---- Task data
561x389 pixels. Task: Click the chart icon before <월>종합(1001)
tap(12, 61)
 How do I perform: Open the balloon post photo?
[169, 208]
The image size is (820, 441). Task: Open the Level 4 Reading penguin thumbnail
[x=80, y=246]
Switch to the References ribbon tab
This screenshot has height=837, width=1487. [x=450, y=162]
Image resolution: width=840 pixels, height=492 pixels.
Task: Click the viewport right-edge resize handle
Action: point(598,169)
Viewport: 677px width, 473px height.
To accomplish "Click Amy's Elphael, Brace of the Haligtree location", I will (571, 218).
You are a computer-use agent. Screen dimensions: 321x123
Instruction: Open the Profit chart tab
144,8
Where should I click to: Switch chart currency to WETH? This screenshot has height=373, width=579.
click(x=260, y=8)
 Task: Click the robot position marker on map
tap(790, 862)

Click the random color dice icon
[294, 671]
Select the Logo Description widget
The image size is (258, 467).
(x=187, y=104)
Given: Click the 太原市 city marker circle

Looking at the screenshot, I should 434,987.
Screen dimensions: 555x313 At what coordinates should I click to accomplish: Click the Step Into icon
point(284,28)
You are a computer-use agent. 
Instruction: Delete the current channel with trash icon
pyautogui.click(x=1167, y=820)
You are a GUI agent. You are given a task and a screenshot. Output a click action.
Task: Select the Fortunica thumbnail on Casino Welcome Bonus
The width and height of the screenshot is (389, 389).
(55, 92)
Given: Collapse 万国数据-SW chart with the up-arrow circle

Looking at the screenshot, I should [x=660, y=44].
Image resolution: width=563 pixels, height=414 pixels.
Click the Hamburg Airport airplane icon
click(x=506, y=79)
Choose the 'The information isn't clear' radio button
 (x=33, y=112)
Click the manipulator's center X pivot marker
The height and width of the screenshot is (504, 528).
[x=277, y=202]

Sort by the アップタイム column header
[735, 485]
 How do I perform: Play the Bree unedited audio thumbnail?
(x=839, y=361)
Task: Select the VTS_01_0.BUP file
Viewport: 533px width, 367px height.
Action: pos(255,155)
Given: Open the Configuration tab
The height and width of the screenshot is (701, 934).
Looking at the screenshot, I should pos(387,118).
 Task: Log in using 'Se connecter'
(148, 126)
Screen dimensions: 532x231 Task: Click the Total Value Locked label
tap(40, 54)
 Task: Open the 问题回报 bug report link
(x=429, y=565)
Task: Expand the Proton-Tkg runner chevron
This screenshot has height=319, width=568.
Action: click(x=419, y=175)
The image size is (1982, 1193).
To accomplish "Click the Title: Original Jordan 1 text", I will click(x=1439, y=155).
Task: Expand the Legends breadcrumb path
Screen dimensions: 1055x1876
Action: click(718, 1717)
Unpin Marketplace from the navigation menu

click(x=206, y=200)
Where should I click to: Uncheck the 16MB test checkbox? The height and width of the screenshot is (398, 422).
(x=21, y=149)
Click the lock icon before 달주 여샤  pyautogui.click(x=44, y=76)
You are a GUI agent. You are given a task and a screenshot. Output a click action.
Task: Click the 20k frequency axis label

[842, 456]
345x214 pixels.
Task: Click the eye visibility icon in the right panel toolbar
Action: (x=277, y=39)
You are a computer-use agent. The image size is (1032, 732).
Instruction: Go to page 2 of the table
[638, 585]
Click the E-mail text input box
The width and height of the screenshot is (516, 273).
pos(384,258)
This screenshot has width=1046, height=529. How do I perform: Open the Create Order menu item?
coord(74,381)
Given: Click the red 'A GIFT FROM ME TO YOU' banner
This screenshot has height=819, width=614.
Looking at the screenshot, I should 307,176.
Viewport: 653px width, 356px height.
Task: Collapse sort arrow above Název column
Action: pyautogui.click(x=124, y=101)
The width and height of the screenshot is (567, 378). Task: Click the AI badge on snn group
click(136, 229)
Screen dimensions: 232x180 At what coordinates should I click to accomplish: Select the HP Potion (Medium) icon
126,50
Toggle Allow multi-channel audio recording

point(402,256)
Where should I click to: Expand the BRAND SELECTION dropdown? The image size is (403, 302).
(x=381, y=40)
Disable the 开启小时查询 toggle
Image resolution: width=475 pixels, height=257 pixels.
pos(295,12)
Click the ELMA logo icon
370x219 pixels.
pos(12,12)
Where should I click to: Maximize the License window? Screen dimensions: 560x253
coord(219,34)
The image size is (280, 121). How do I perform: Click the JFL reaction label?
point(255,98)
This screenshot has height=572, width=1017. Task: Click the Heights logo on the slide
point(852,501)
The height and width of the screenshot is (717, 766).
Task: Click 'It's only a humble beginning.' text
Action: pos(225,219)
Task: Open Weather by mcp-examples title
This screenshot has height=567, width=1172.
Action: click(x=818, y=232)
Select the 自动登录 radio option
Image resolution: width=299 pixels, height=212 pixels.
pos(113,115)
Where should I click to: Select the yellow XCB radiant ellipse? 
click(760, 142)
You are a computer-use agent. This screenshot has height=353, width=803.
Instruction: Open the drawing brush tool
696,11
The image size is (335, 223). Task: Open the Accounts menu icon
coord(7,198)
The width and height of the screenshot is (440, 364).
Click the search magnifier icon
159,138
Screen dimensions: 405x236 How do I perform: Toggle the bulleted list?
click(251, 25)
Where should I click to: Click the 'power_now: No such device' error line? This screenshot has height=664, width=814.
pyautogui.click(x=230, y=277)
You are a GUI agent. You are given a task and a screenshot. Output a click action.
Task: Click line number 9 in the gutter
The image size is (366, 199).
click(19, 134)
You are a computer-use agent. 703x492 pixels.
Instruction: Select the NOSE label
--------
Task details: Reproduce every one of the records above, word for word.

Correct result:
561x389 pixels. Task: Click the chart icon before <월>종합(1001)
tap(12, 61)
 How do I perform: Open the balloon post photo?
[169, 208]
The image size is (820, 441). Task: Open the Level 4 Reading penguin thumbnail
[x=80, y=246]
Switch to the References ribbon tab
This screenshot has height=837, width=1487. [x=450, y=162]
Image resolution: width=840 pixels, height=492 pixels.
Task: Click the viewport right-edge resize handle
Action: point(598,169)
Viewport: 677px width, 473px height.
To accomplish "Click Amy's Elphael, Brace of the Haligtree location", I will (571, 218).
You are a computer-use agent. Screen dimensions: 321x123
Instruction: Open the Profit chart tab
144,8
Where should I click to: Switch chart currency to WETH? This screenshot has height=373, width=579.
click(x=260, y=8)
 Task: Click the robot position marker on map
tap(790, 862)

Click the random color dice icon
[294, 671]
Select the Logo Description widget
The image size is (258, 467).
(x=187, y=104)
Given: Click the 太原市 city marker circle

Looking at the screenshot, I should 434,987.
Screen dimensions: 555x313 At what coordinates should I click to accomplish: Click the Step Into icon
point(284,28)
You are a computer-use agent. 
Instruction: Delete the current channel with trash icon
pyautogui.click(x=1167, y=820)
You are a GUI agent. You are given a task and a screenshot. Output a click action.
Task: Select the Fortunica thumbnail on Casino Welcome Bonus
The width and height of the screenshot is (389, 389).
(55, 92)
Given: Collapse 万国数据-SW chart with the up-arrow circle

Looking at the screenshot, I should [x=660, y=44].
Image resolution: width=563 pixels, height=414 pixels.
Click the Hamburg Airport airplane icon
click(x=506, y=79)
Choose the 'The information isn't clear' radio button
 (x=33, y=112)
Click the manipulator's center X pivot marker
The height and width of the screenshot is (504, 528).
[x=277, y=202]

Sort by the アップタイム column header
[735, 485]
 How do I perform: Play the Bree unedited audio thumbnail?
(x=839, y=361)
Task: Select the VTS_01_0.BUP file
Viewport: 533px width, 367px height.
Action: pos(255,155)
Given: Open the Configuration tab
The height and width of the screenshot is (701, 934).
Looking at the screenshot, I should pos(387,118).
 Task: Log in using 'Se connecter'
(148, 126)
Screen dimensions: 532x231 Task: Click the Total Value Locked label
tap(40, 54)
 Task: Open the 问题回报 bug report link
(x=429, y=565)
Task: Expand the Proton-Tkg runner chevron
This screenshot has height=319, width=568.
Action: click(x=419, y=175)
The image size is (1982, 1193).
To accomplish "Click the Title: Original Jordan 1 text", I will click(x=1439, y=155).
Task: Expand the Legends breadcrumb path
Screen dimensions: 1055x1876
Action: click(718, 1717)
Unpin Marketplace from the navigation menu

click(x=206, y=200)
Where should I click to: Uncheck the 16MB test checkbox? The height and width of the screenshot is (398, 422).
(x=21, y=149)
Click the lock icon before 달주 여샤  pyautogui.click(x=44, y=76)
You are a GUI agent. You are given a task and a screenshot. Output a click action.
Task: Click the 20k frequency axis label

[842, 456]
345x214 pixels.
Task: Click the eye visibility icon in the right panel toolbar
Action: (x=277, y=39)
You are a computer-use agent. The image size is (1032, 732).
Instruction: Go to page 2 of the table
[638, 585]
Click the E-mail text input box
The width and height of the screenshot is (516, 273).
pos(384,258)
This screenshot has width=1046, height=529. How do I perform: Open the Create Order menu item?
coord(74,381)
Given: Click the red 'A GIFT FROM ME TO YOU' banner
This screenshot has height=819, width=614.
Looking at the screenshot, I should 307,176.
Viewport: 653px width, 356px height.
Task: Collapse sort arrow above Název column
Action: pyautogui.click(x=124, y=101)
The width and height of the screenshot is (567, 378). Task: Click the AI badge on snn group
click(136, 229)
Screen dimensions: 232x180 At what coordinates should I click to accomplish: Select the HP Potion (Medium) icon
126,50
Toggle Allow multi-channel audio recording

point(402,256)
Where should I click to: Expand the BRAND SELECTION dropdown? The image size is (403, 302).
(x=381, y=40)
Disable the 开启小时查询 toggle
Image resolution: width=475 pixels, height=257 pixels.
pos(295,12)
Click the ELMA logo icon
370x219 pixels.
pos(12,12)
Where should I click to: Maximize the License window? Screen dimensions: 560x253
coord(219,34)
The image size is (280, 121). How do I perform: Click the JFL reaction label?
point(255,98)
This screenshot has height=572, width=1017. Task: Click the Heights logo on the slide
point(852,501)
The height and width of the screenshot is (717, 766).
Task: Click 'It's only a humble beginning.' text
Action: pos(225,219)
Task: Open Weather by mcp-examples title
This screenshot has height=567, width=1172.
Action: click(x=818, y=232)
Select the 自动登录 radio option
Image resolution: width=299 pixels, height=212 pixels.
pos(113,115)
Where should I click to: Select the yellow XCB radiant ellipse? 
click(760, 142)
You are a computer-use agent. This screenshot has height=353, width=803.
Instruction: Open the drawing brush tool
696,11
The image size is (335, 223). Task: Open the Accounts menu icon
coord(7,198)
The width and height of the screenshot is (440, 364).
Click the search magnifier icon
159,138
Screen dimensions: 405x236 How do I perform: Toggle the bulleted list?
click(251, 25)
Where should I click to: Click the 'power_now: No such device' error line? This screenshot has height=664, width=814.
pyautogui.click(x=230, y=277)
You are a GUI agent. You are given a task and a screenshot. Output a click action.
Task: Click line number 9 in the gutter
The image size is (366, 199).
click(19, 134)
You are a computer-use agent. 703x492 pixels.
Instruction: Select the NOSE label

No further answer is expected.